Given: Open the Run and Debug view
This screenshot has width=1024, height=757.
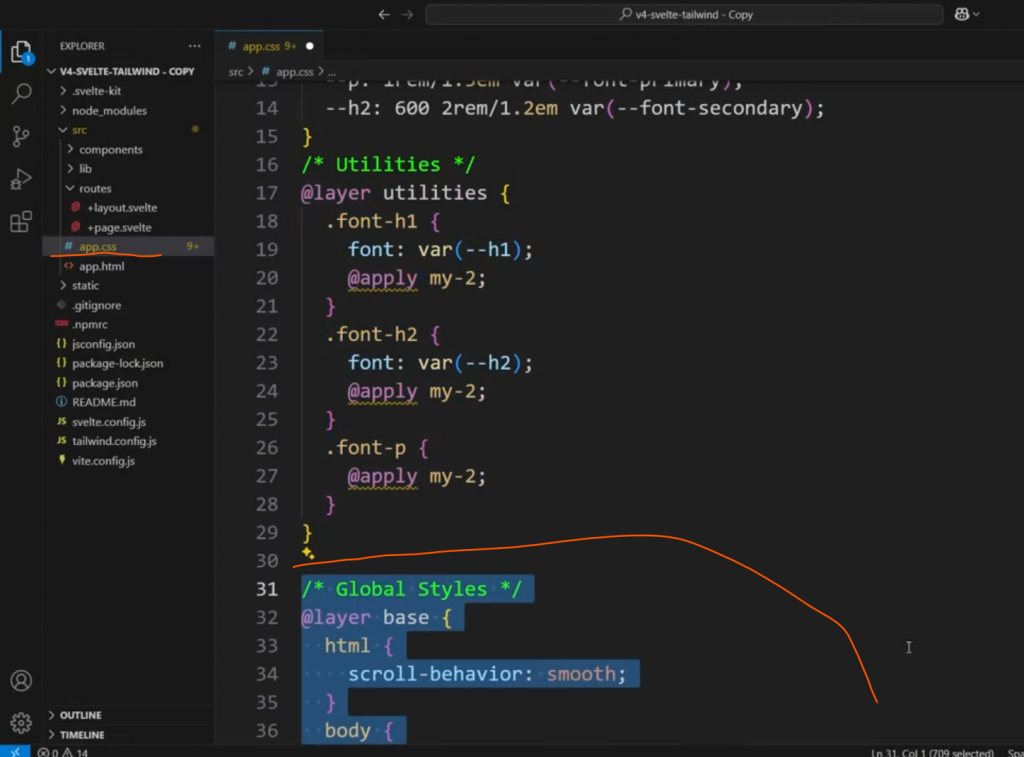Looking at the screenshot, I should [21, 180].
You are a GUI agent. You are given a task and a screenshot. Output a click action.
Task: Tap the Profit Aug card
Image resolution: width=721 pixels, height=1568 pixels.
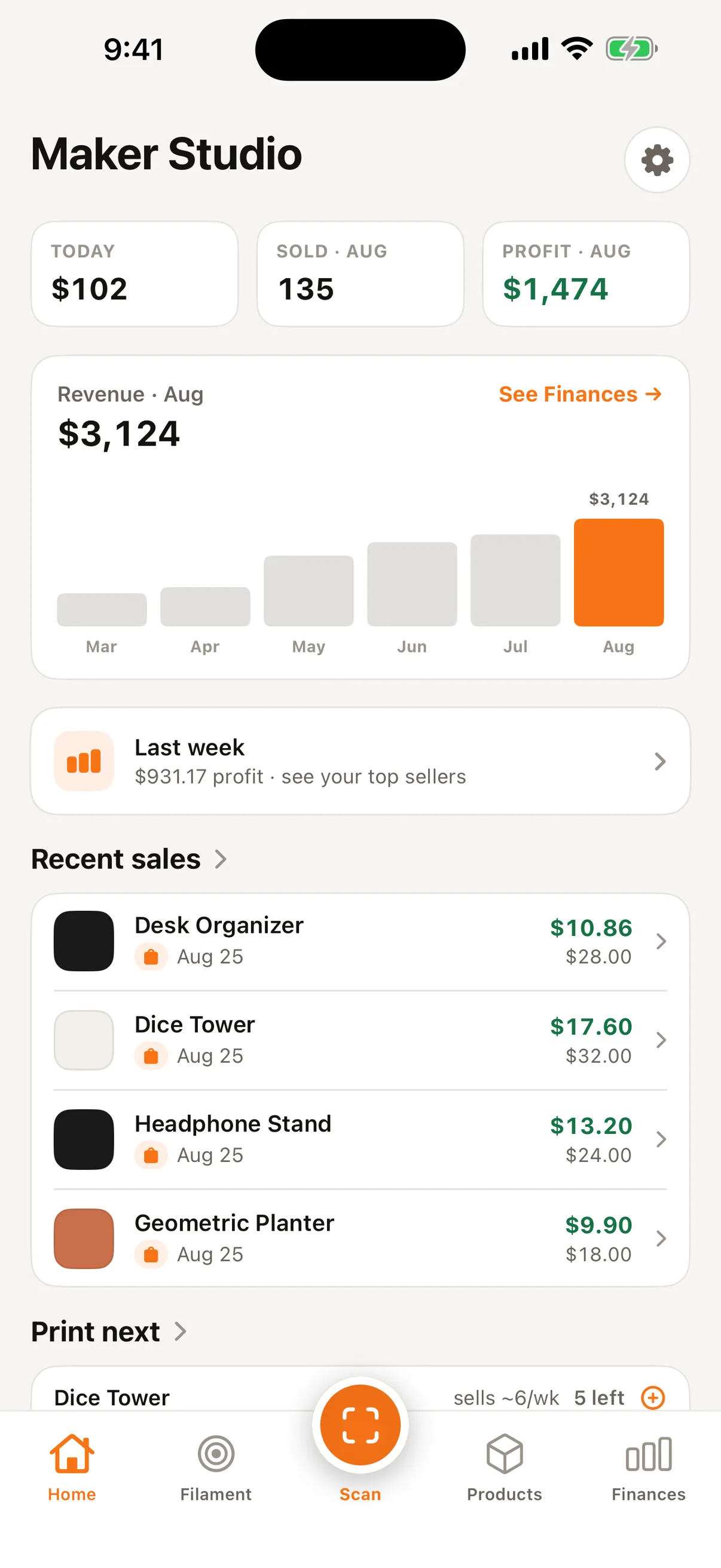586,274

----

Express every line of the items above as a Markdown table with the columns Row and Line, numbering each row and skipping blank lines. Leave the pictures out of the table.

**SOLUTION**
| Row | Line |
|---|---|
| 1 | Given: Open the Run and Debug view |
| 2 | This screenshot has width=1024, height=757. |
| 3 | Looking at the screenshot, I should [21, 180]. |
| 4 | You are a GUI agent. You are given a task and a screenshot. Output a click action. |
| 5 | Task: Tap the Profit Aug card |
| 6 | Image resolution: width=721 pixels, height=1568 pixels. |
| 7 | 586,274 |